Is it too much to ask for a decent personal finance software package for OS X? I have used Quicken on PCs since 3.0. MS Money is also nice although I never really used it for more than trying it out.
I had heard Quicken for Mac was not as far ahead as the Windows version. But I thought, “the Windows version is so good, how bad can it be?” Boy was I wrong.
The app looks and feels like it’s put together in a rush, with no attention to detail, by people who got their first course of OSX development about a week ago. It is BAD.
Tried contacting support a couple of times because it cannot seem to download quotes. Yeah, that was fun – the feel is that they don’t use the product, and they keep asking you to try it some other time, hopefully enough time away that the issue “expires” (I can read the status on the support incidents, thank you). Seems to me they are more worried about their issue resolution reports than actually solving the user’s problem.

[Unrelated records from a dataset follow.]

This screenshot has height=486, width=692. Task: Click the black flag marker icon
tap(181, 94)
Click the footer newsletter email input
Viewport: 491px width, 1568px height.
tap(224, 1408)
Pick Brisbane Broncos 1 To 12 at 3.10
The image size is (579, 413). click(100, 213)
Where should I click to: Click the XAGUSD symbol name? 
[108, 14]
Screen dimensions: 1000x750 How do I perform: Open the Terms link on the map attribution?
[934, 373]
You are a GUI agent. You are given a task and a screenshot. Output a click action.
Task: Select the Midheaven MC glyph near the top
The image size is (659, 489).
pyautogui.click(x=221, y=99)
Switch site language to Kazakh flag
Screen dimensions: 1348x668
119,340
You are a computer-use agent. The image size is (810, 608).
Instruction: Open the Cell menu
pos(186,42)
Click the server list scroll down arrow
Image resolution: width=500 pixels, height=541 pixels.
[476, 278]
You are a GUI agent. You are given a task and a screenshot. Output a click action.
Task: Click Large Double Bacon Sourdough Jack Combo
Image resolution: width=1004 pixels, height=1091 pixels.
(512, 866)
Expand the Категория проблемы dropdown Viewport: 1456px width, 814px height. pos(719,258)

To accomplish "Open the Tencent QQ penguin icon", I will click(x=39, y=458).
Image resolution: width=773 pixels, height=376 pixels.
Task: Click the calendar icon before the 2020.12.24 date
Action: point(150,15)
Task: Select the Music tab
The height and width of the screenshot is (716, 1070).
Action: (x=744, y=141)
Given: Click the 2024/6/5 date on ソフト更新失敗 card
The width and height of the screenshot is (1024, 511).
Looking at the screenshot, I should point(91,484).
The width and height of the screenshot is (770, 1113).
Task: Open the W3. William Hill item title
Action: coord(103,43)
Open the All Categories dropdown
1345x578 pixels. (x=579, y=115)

I’d be willing to bet that even Microsoft, with their office codebase already mostly running on OSX (so yes, it feels a little weird, but it works great), would wipe out the Mac personal finance software market in the two days that takes for FedEx to deliver the software.
Anyway, enough ranting. Since I refuse to keep a Windows partition just to count money, I’m looking for alternatives. I don’t have time to play with all of them, but I’m listing them here for now.
- Moneydance – Commercial Product. I hear good things about it but I’ve looked at it for about 2 minutes. Has a developers API.
- GNU Cash – Tried it a looong time ago. It didn’t work out for me but that’s because I tried it so early (pre-1.0, had to compile it myself). Probably worth another try although needing X11 is a bit of a turnoff (someone seems to be working on that though).
- IBank – Looks very nice, and it integrates with iCal. Uses core data (I wonder if I can write SQL against it?)
I doubt these will be a full solution, but it may work for some people with only basic tracking needs.
- PLCash – I used Arachnophilia way back when, this is the same guy. Written in Java.
- Cashbox – Pretty.
- Cha-Ching – This looks awesome. This is what a professional app for OS X should look like (listening, Intuit?). It imports QIF. They don’t mention reporting or investment tracking.
- CheckBook – small and underfeatured. It does support transaction downloading though.